We engineers are today's inventors, the creators of many of the products that improve and change the life of billions of our fellow Earth-dwellers. Most of the planet's population must now be aware of the microprocessor; surely billions of lives have been touched by embedded products in one form or another. Just last week, I talked with a company building tiny 5 kW microprocessor-controlled generators for use in the smallest villages in Nepal. Spacecraft beam TV and other communications products to all but the most remote African communities. Cheap datacomm is propelling Third World nations into the global exchange of trade and lifting some from abject poverty.
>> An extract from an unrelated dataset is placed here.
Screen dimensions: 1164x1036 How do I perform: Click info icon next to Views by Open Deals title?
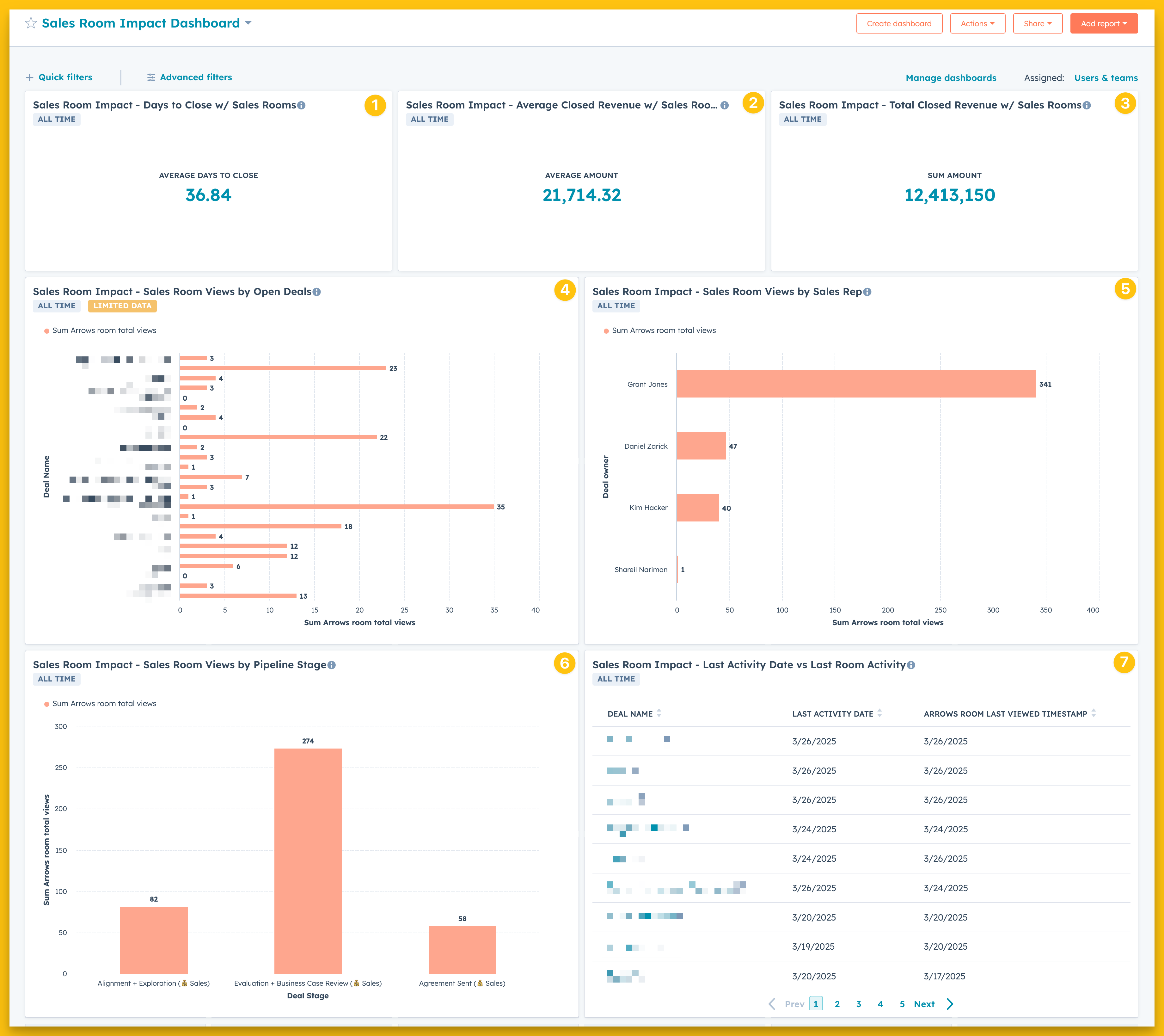317,292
Remoteness no longer isolates societies from the computer age.

In our rush to build products, we forget to look on the impact of our creations. Do you make routers? That project might seem to be just a very sophisticated way of shoving packets around, but in fact it's much more. As a primary component of the Internet, it quite literally puts food in hungry bellies. Save the Children ( and a hundred other aid groups solicit donations online and help current and potential donors see in near real time how a few dollars quite literally saves lives.

Your company's webcam lets distant grandparents connect with their descendants, the numerically controlled milling machine reduces the cost of all sort of consumer products, a DVD player substitutes a tiny hunk of plastic for hundreds of feet of videotape built from the most toxic of chemicals. The amount of good done by our products far exceeds what we imagine, especially when we're caught up in the drama and frustration of getting the silly thing to market on schedule.
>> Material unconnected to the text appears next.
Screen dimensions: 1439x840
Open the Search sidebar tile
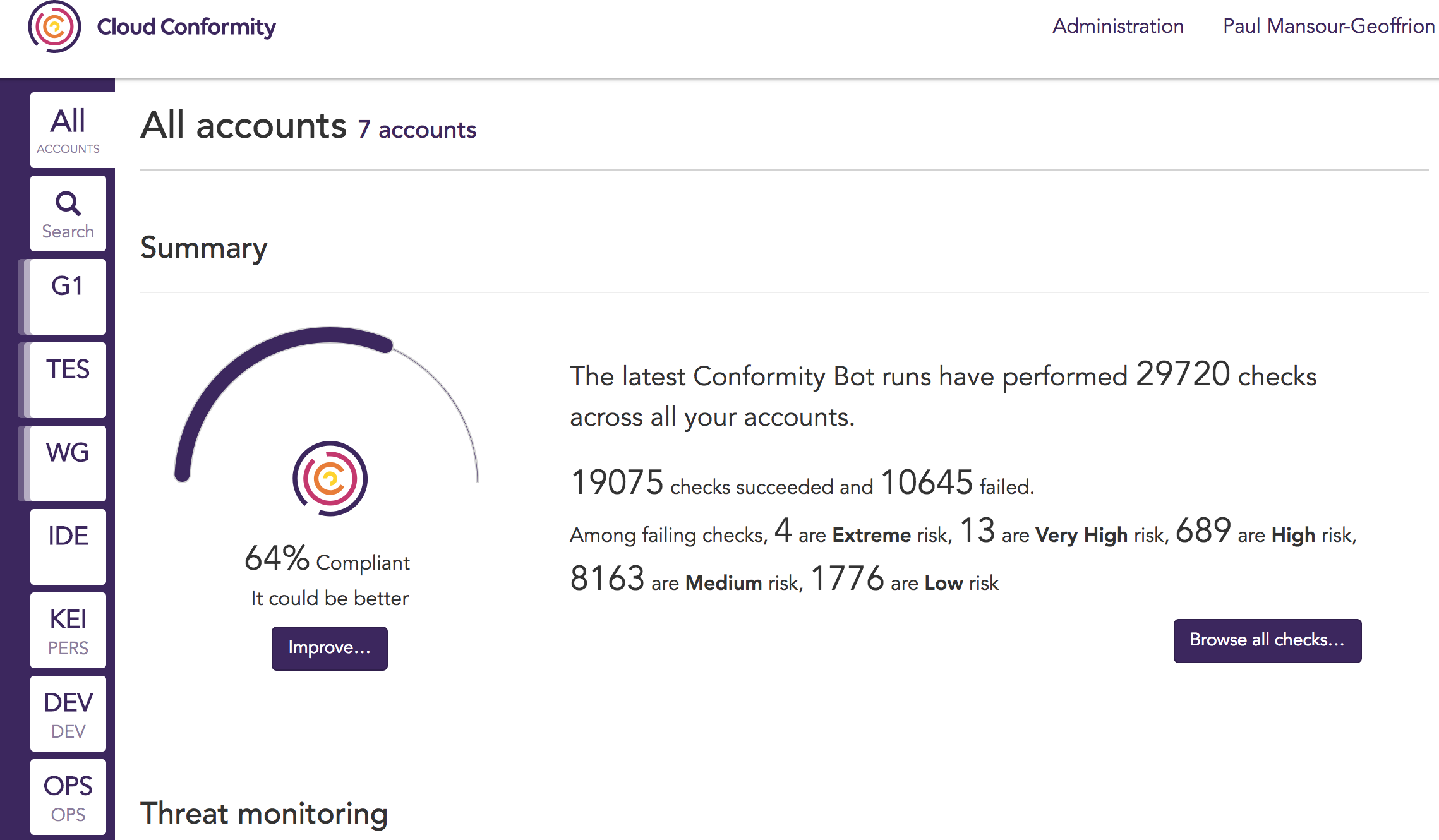68,214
And yet there are only a half-million of us producing these smart products. A mere handful of engineers whose impact has been quite profound. Perhaps this has always been true of the engineering profession. When Roebling designed the Brooklyn Bridge, cars didn't exist; could he have dreamed of the vast numbers of people who would use his concrete and steel edifice to earn a living, feed their children, and pay the mortgage? Could De Lesseps foresee the vast impact of his Suez Canal? Did Jack Kilby and Robert Noyce anticipate how integrating a few transistors onto a single chip meant devices could be smart, energy requirements reduced, emissions curtailed, and, of course, good jobs created for the 500,000 of us?

We're an odd and almost invisible breed. Mention computer and the average person thinks of a PC. Yet of the six billion processors made every year, only 250 million go to the desktop market. The rest are for embedded systems. Tell your neighbor you're a computer designer, and he'll immediately target you forever for answers about his problems with spreadsheet macros and sporadic system crashes. Embedded? Hey, is that why my car goes 100,000 miles between tune-ups? Ah, my new refrigerator uses half the energy of the older one . . . you mean there's a computer in there that manages temperature control, cuts my expensive electrical bill, and so helps me send the kids through college?